で、第5章で成程!と思った点を1か所だけ書きます (もちろん、他にも「成程!」の箇所はありますけどね)。
以前から、私の知人達がブログなどで指摘されてきた点なんですが、「情報はタダ」という日本人の固定概念はもういい加減捨てなきゃね、という話です。
上杉氏に「メルマガを無料にしろ」という抗議がくるそうなんですが、特に震災後に多いそうです。
そりゃ、逆でしょ? 新聞だってテレビだってお金がかかっている。
新聞もテレビも、原子力と一緒でコストは安く見えるけど、実は膨大なお金がかかっているわけです。

烏賀陽弘道さんも言います。タダのものには理由があって、みなそこを誤解していると。
民放がなぜ原発の危険性を警告しなかったと批判しても無駄。
そんなことはあり得ない。
スポンサーを批判できないのは当たり前で、民放にそんなことを期待するのがヘンだと。

そこで、烏賀陽弘道さんは、情報・報道について「悲観的シナリオ」を示します。

▼「タダで質の悪い情報」と「有料で質の高い情報」に二極分化する
▼ニュースに価格階層性が出てきて、完全に商品化される
 ⇒ 資本主義社会では当たり前のことで、日本もそういう段階に入ったのかも

上杉氏はこう言います。
「日本の新聞がフェアじゃないのは、都合のいい時だけジャーナリズムと言うこと。ちゃんと広報紙ですと名前を変えればいい」
烏賀陽弘道さんによると、アメリカでジャーナリストたちと話すと、自覚的な人達は 「報道と広告収入は両立しない」と公言しているそうです。

▼報道を続けるためには、ドネーション(寄付)でやるしかない。
 ⇒ ドネーション方式の究極は、実はNHK。NHKは 「究極の市民メディア」
   読者と発信者が直結されて金を直接やり取りしている

「そうですよね。だからNHKは既存メディアの中で最初に東電批判をできた」(上杉氏)

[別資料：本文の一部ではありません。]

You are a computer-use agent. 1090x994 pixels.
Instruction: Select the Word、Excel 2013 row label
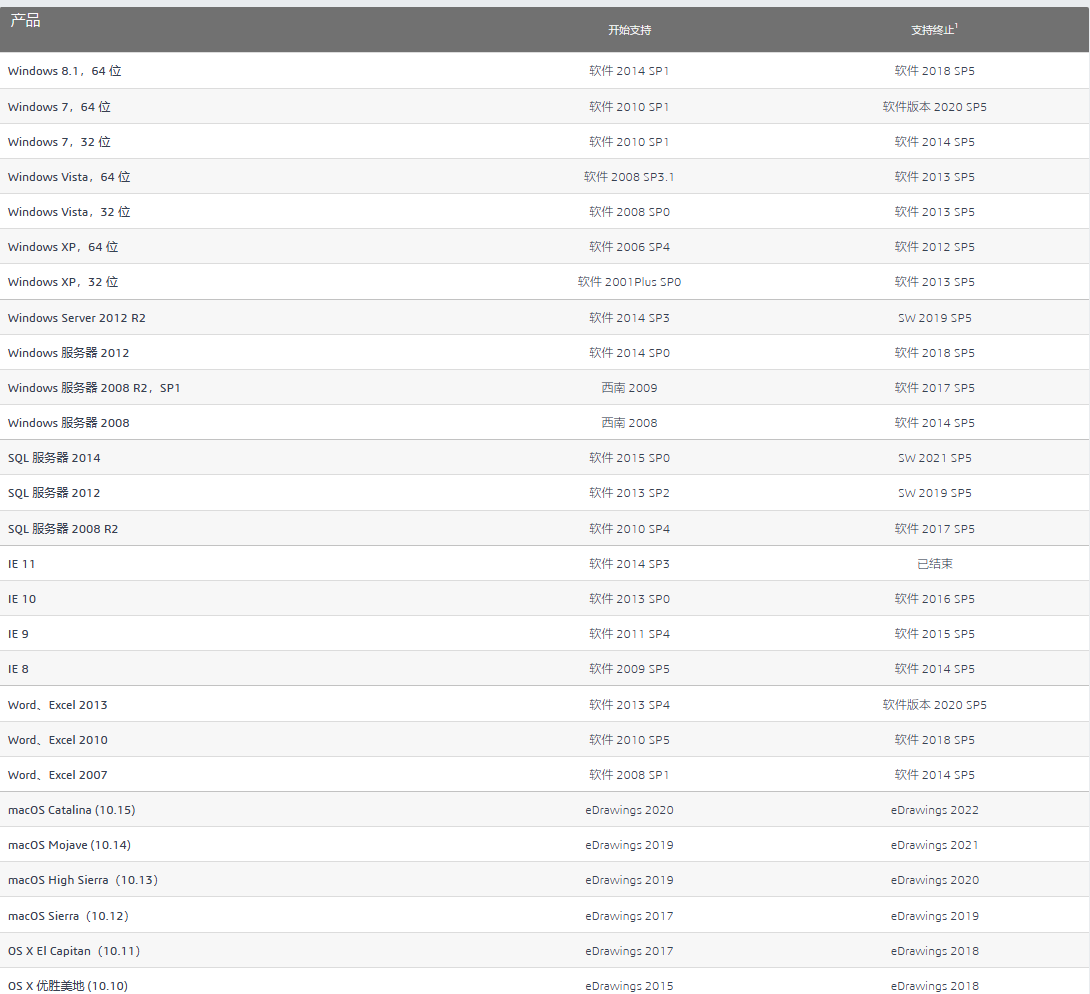58,705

たしかに、「追跡! AtoZ」をはじめ、NHKには鋭い問題意識をコンセプトにした番組が多いですよね。
以下、同書からの引用です (292~293ページ)

烏賀陽 例えば上杉さんが読者にメルマガを買ってもらって、読者が、「これを書いて下さい」と言ったら取材に行く。発信者-読者直結がいいに決まっているんです。いくら東電が「原発の安全性を疑ってもらっちゃ困ります」と干渉しても、読者の100人が、「1万円出すから行ってくれ」と言われたら取材に行って原発について書く。読者に直接届ける。そうしたら成り立つよね。それがもともとの報道記者なんですよ。だからはっきり 「広告収入を得ている媒体からバイアスゼロの報道は出てこない」 と書いたらいいんじゃないかと思いますね。
上杉 それを書かないから罪が重いんですよね。